I love to cook, but during that first week of May when Babe goes certifiably Vidalia crazy, he commandeers my kitchen claiming Squatter’s Rights. I’m almost afraid to go in there. The other day while he and an onion sandwich were tripping down the yellow brick road, I opened the pantry door hoping to find a jar of peanut butter. What I found instead gave me the vapors.
“Babe, you didn’t just fall off the cliff, you catapulted into Onion Overkill Canyon. We won’t live long enough to eat six varieties of Vidalia Onion catsup, twelve bottles of Vidalia salad dressing, Vidalia pickles in every shade and hue of the color spectrum. Your onion obsession is starting to scare me.” Thoughts of intervention nagged at my brain.
“You need help, Babe. It’s time to bite the bullet instead of the onion.”
“No,” he said and took another bite of his obscene sandwich.
“You need the patch,” I told him. “The Vidalia Onion Patch.”
His eyelids flickered and he turned to meet my gaze. He appeared to have returned from Oz and seemed to be cognizant of his surroundings. Still grasping an obscenely thick onion sandwich in his hands, he inclined his head toward me.
When finally he opened his mouth, three days of stored onion breath smacked my kisser like thrust from a Stealth Bomber. I staggered backwards. That X-rated onion breath of his should have come with a warning label.
“Babe, that Vidalia,” I said while backing away from his toxic breath, “has been buried in Aunt Piddy Pat’s root cellar since Sherman lit up Atlanta on July 22, 1864.”

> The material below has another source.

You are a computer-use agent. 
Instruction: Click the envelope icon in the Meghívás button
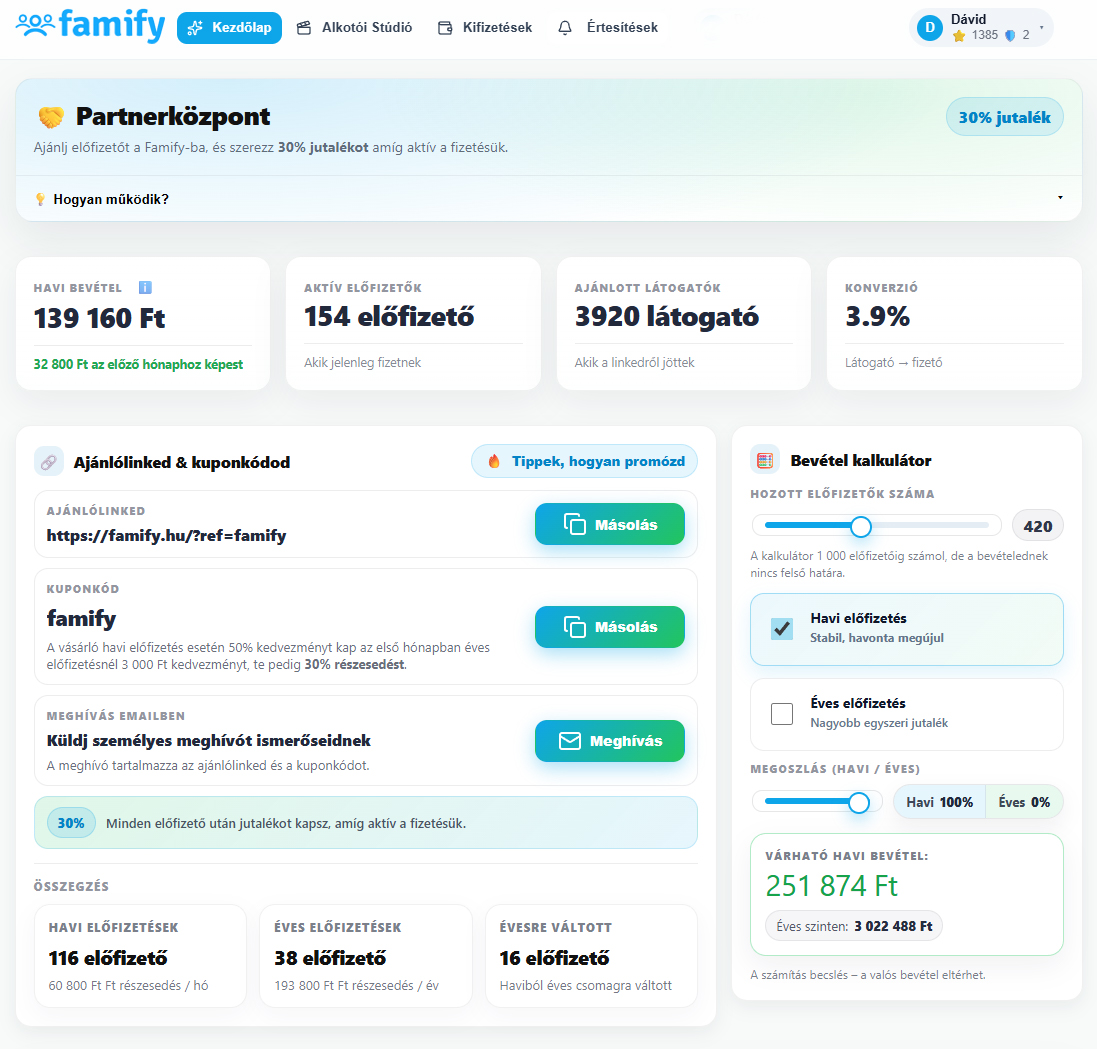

He put an unconcerned look on his face, gave me a mock salute and then crunched down on another bite as though he was eating an apple. He grinned with his mouth crammed full.
Before I could slip out of the room, he said, “I’ve got one lil’ ol’ thang to say ‘bout that, Miz Scarlett.” (His pretend Southern accent could have put Paula Deen to shame.) 
 “Well, Fiddily-dee-dee, Mr. Rhett. Do tell.”
“Vidalia Breath is the South’s secret weapon to keep the Yankees from coming back. So hang on to yo’ Confederate dollars, my ageless Southern Belle, ‘cause if they try filling their carpetbags with Vidalias to take north of the good ol’ Mason-Dixon,  the South's gonna rise again.”
I yawned. “Frankly, my dear …”

Babe’s Vidalia Onion Dip

            1   large Vidalia onion, chopped
            2   cups Dukes Mayonnaise
            1  8 oz bag shredded Italian cheese blend
            2   Tbsp crushed red pepper
Preheat oven to 375F.
Mix all ingredients in bowl and then transfer mixture to 8×8 casserole dish.
Bake 30 minutes until golden brown.
Serve immediately with French bread and you’ll put some South in your mouth.